Public hearing on road vacation Monday
Published 3:00 am Saturday, June 9, 2018
After a long and controversial process to vacate a county road to Lockheed Martin earlier this year, the Pike County Commission is looking to decide on the vacation of two more roads.
However, interim administrator McKenzie Wilson said this decision does not appear to be nearly as contested as that previous process.
“There will be a public hearing on the closing of County Road 7724 Monday night at the work session,” Wilson said. “That is the road they are considering closing, but really they’d be relocating it. We haven’t gotten a single call about it.”
The road vacation was initiated by the commission as a step in the process of bringing Rex Lumber, Troy, LLC., to Pike County.
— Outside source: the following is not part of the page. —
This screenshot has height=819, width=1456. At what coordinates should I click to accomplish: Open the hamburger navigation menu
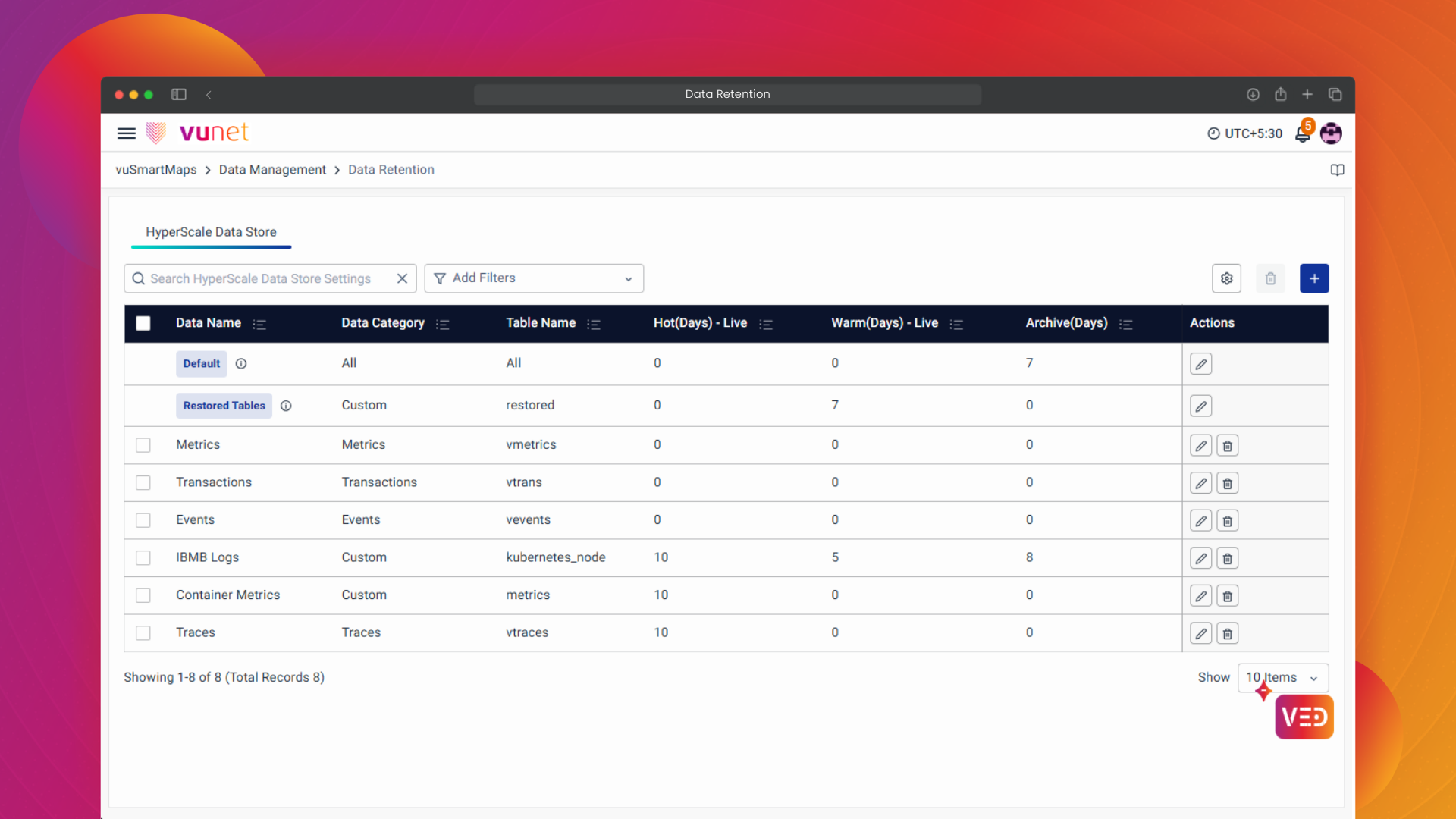click(x=126, y=133)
The road is currently running directly where the modern sawmill facility is planned to sit.
Commissioners have said they desire to close down that portion of dirt road, just over half a mile, and create a new paved road to replace it. Wilson said the planned new road would still run through the company’s property and would help to support the truck traffic associated with the sawmill site.
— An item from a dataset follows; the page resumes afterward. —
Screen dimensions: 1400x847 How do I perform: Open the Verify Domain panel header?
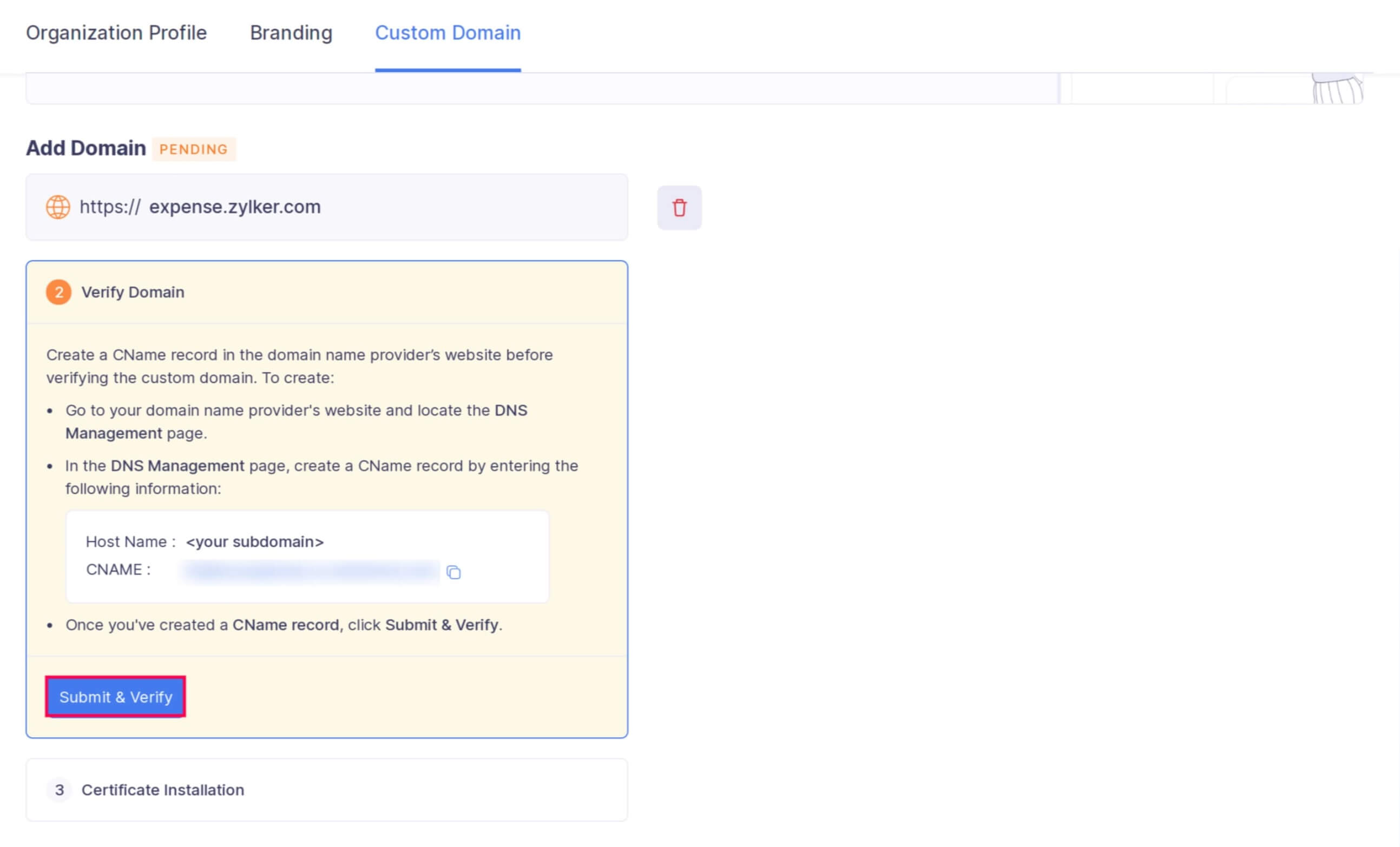click(134, 292)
Wilson said the commission will be able to vote on the road vacation at the business meeting that will follow the work session at 6 p.m., or they could wait until a later time to make a decision.
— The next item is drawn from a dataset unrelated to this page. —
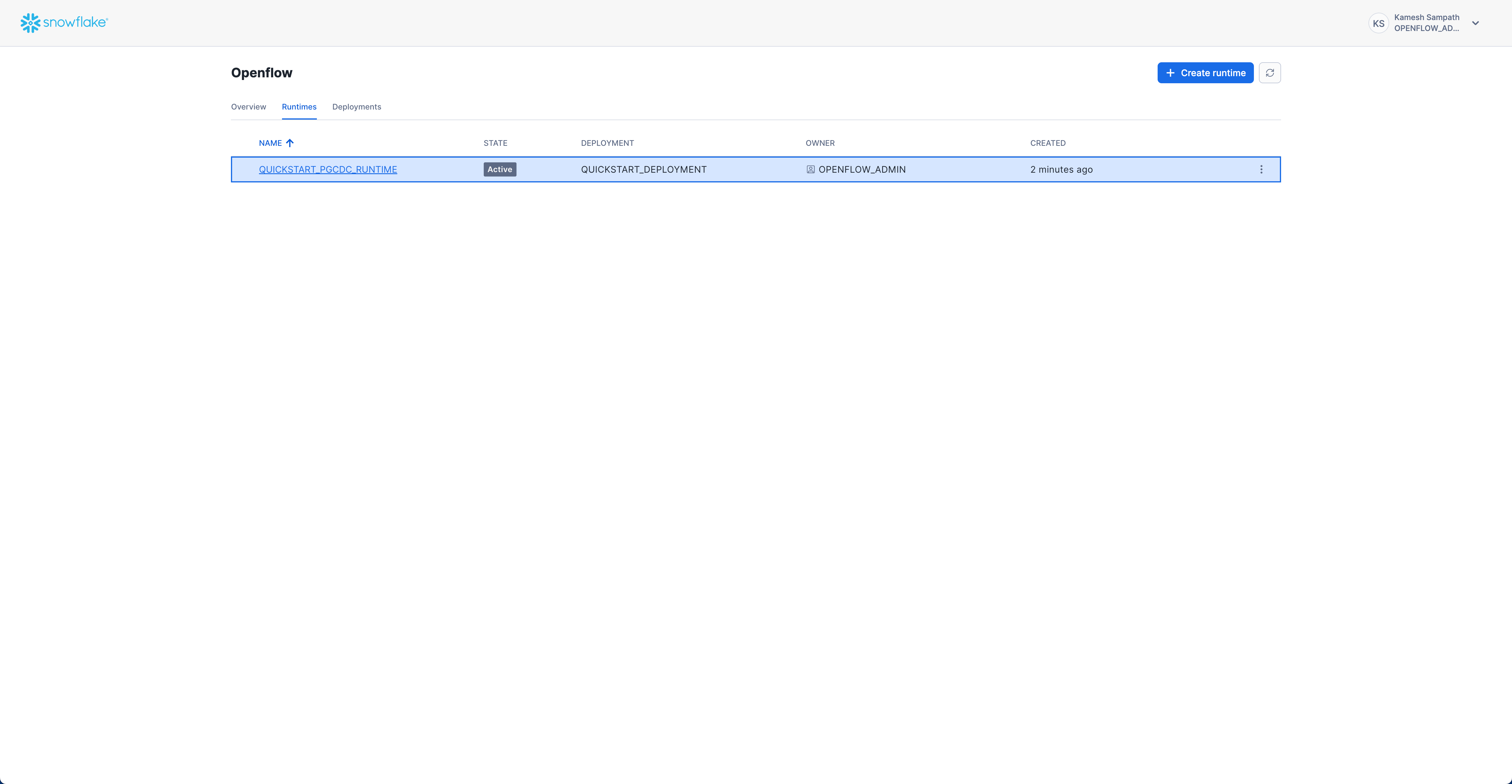The width and height of the screenshot is (1512, 784).
Task: Click QUICKSTART_DEPLOYMENT cell text
Action: pyautogui.click(x=643, y=170)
At the June 25 meeting, Wilson said they’ll be considering a road vacation on County Road 1101, which she said is basically a resident’s driveway.
“I think the residents even thought it was a driveway – they didn’t realize it was still county property,” Wilson said. “It really is a driveway. It doesn’t go anywhere else.”
Wilson said that, too, will likely be an uncontested move. In fact, county attorney Allen Jones said he is working on a plan to locate and vacate similar county roads that now serve as driveways en masse.
Commissioners Jimmy Barron and Chad Copeland will also be bringing back discussion on what to do about County Road 5515, a one-way dirt road to Banks School that parents have asked to have paved.
The commissioners will also hear a request from Kimber Manufacturing for a tax abatement on non-education sales tax in the county when they begin construction on their new facility in Troy.
Out of the county’s 2 percent sales tax, only .25 of 1 percent doesn’t go to the local school systems.
The work session will begin at 5:15 p.m. Monday upstairs at the Pike County Health Department. The business meeting will begin at 6 p.m.